Become an effective advocate
Learn what concerns your doctor. One pain specialist advises patients to open a dialogue with the physician -- without getting confrontational. Say, "I get the idea that you're not comfortable about managing my pain." If he or she acknowledges discomfort, ask to be referred to someone else.
Describe your pain in ways a doctor can understand. Put a 1 to 10 number on it. Use descriptions such as sharp, stabbing, dull, aching, burning, shock-like, tingling, throbbing, deep, pressing. Find a doctor who can help
Think of pain as a specialized problem which requires a doctor focused specifically on pain issues. In this type of scenario, your primary care doctor may refer you to a pain specialist for specific treatment -- but you will then go back to your primary care doctor once the situation is under control.

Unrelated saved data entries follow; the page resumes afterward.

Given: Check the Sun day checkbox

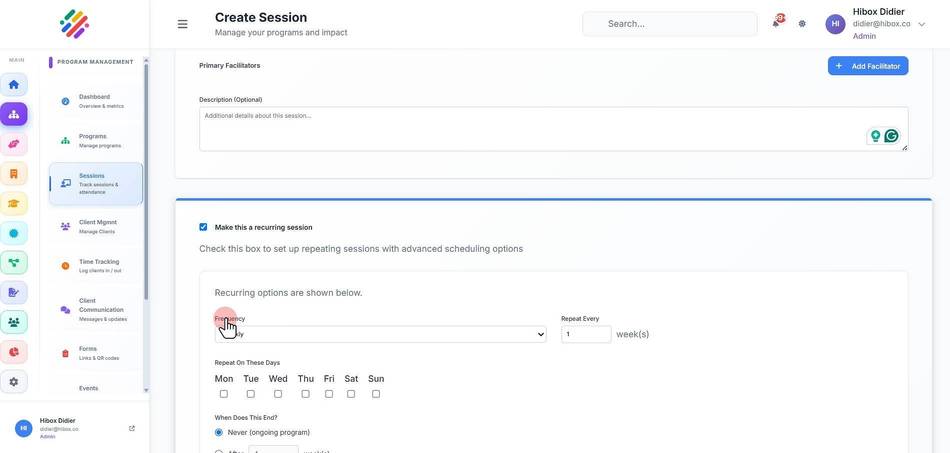Looking at the screenshot, I should 376,394.
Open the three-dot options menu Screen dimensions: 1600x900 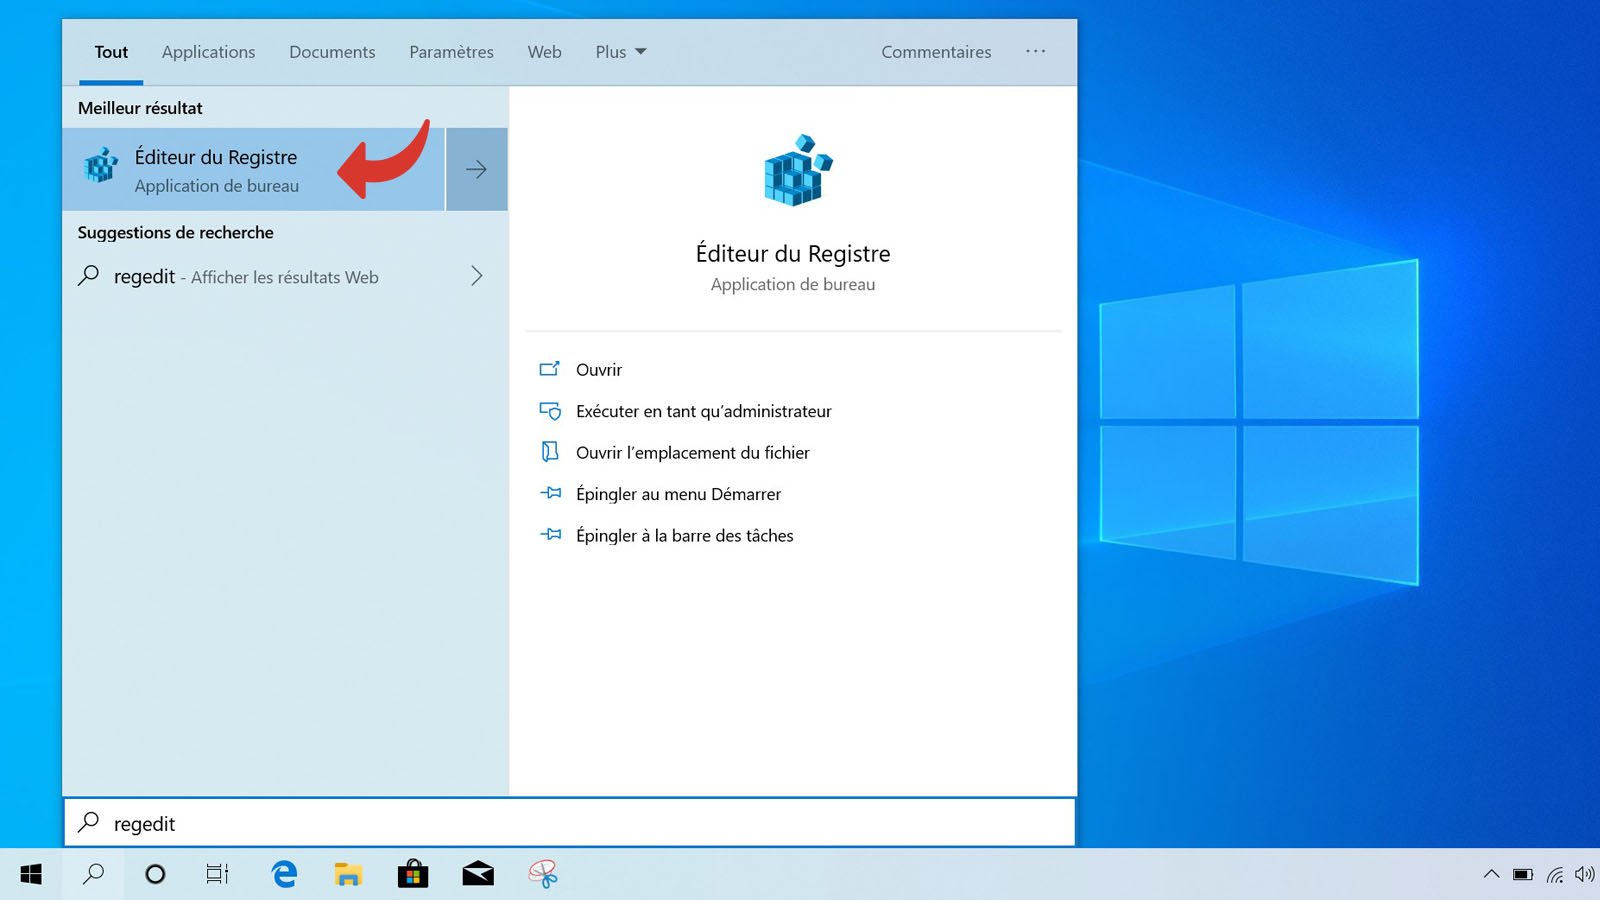(x=1035, y=52)
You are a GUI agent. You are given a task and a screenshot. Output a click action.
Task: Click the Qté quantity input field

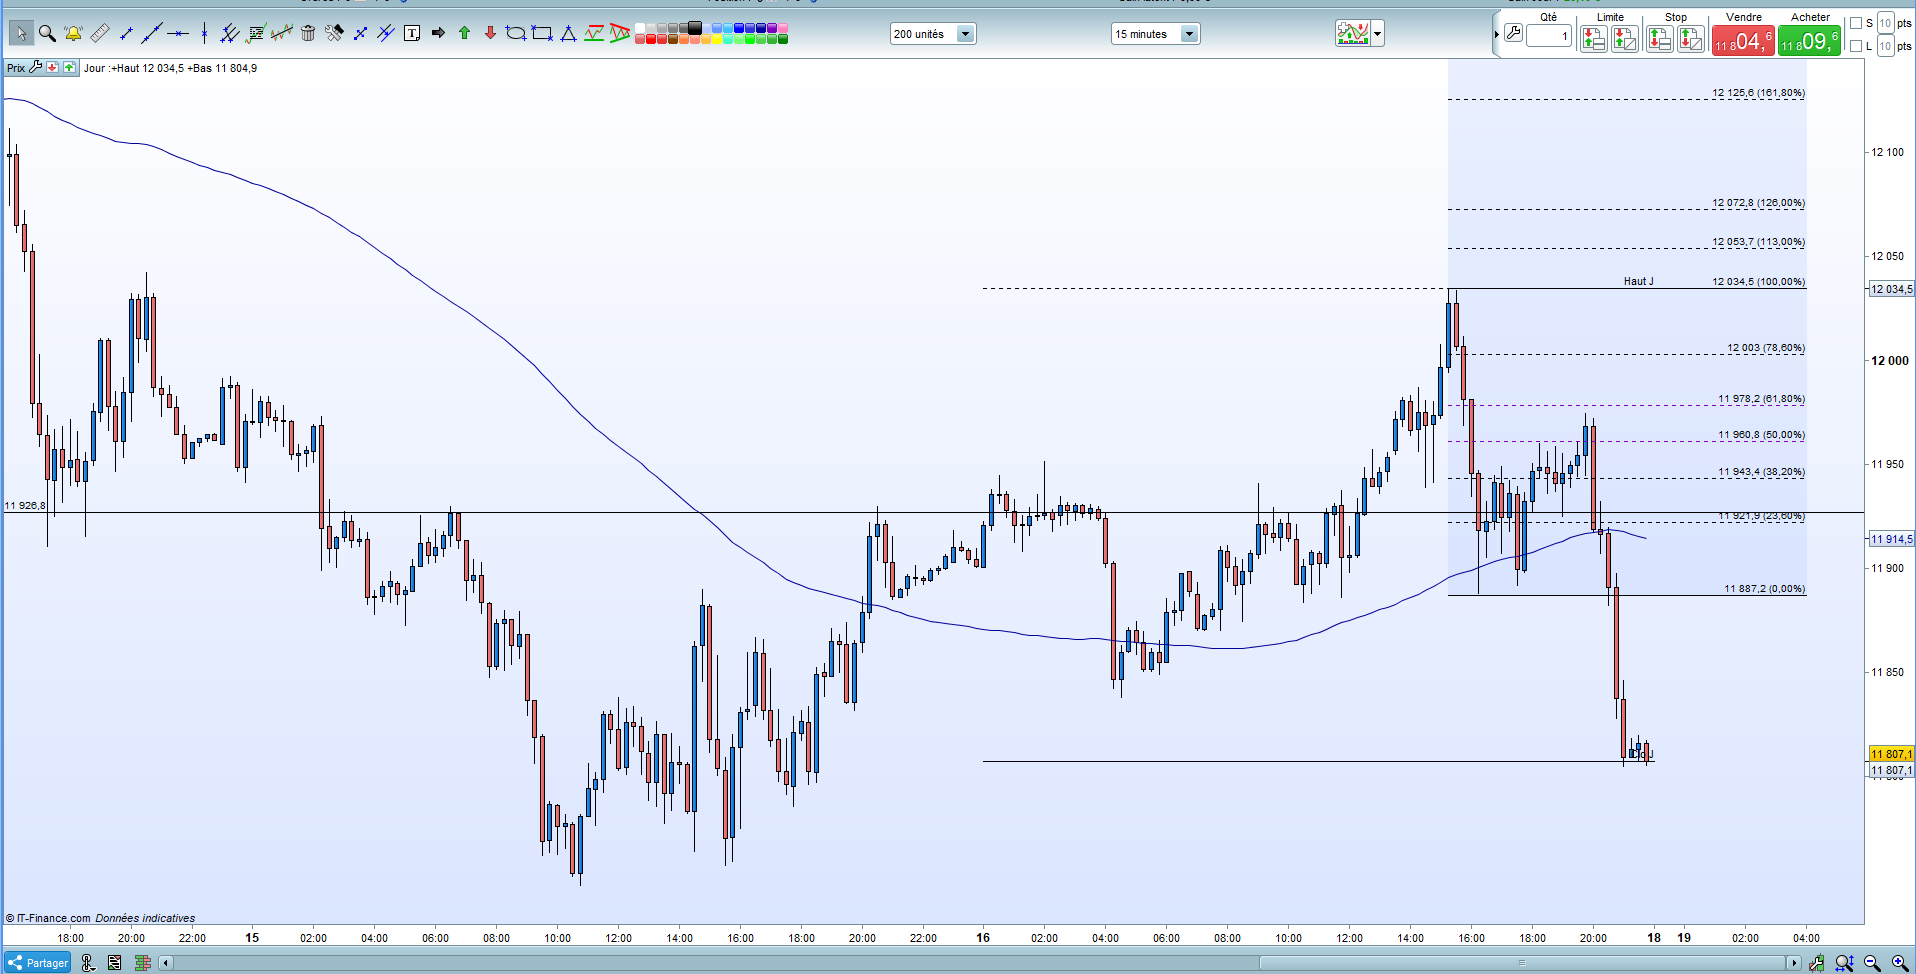pyautogui.click(x=1549, y=36)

Some pain advocates advise changing doctors if your pain remains uncontrolled even after you've tried to discuss or explain the situation to your physician. Advocates suggest networking with other patients to learn which doctors are up-to-date on pain management. Learn about local pain clinics or pain specialty practices. Many larger medical centers have professionals who specialize in pain.
Know your rights
Having your pain adequately relieved is now an official patient right in many healthcare settings. The Joint Commission on Accreditation of Healthcare Organizations, a body that reviews standards of care, has started a process that requires all hospitals and nursing homes to specifically ask patients about their pain, assess it and make a plan to treat it, or risk losing accreditation.
Learn about your disorder and then start to network by joining a support group for people with your condition. Or learn through organizations' websites and chat rooms.
Make a pain-relief plan
Work with a doctor to create a specific plan for you and set realistic goals.
Explore non-drug, non-surgical relief, such as massage, relaxation, meditation, exercise, omega XL, cold and heat treatments. They may not take away your pain completely, but can often lessen the effects.
These articles are not intended as Medical advice, and the author assumes no responsibility for actions taken based on the information contained in this article. If Medical advice or other expert assistance is required, the services of a competent professional should be sought.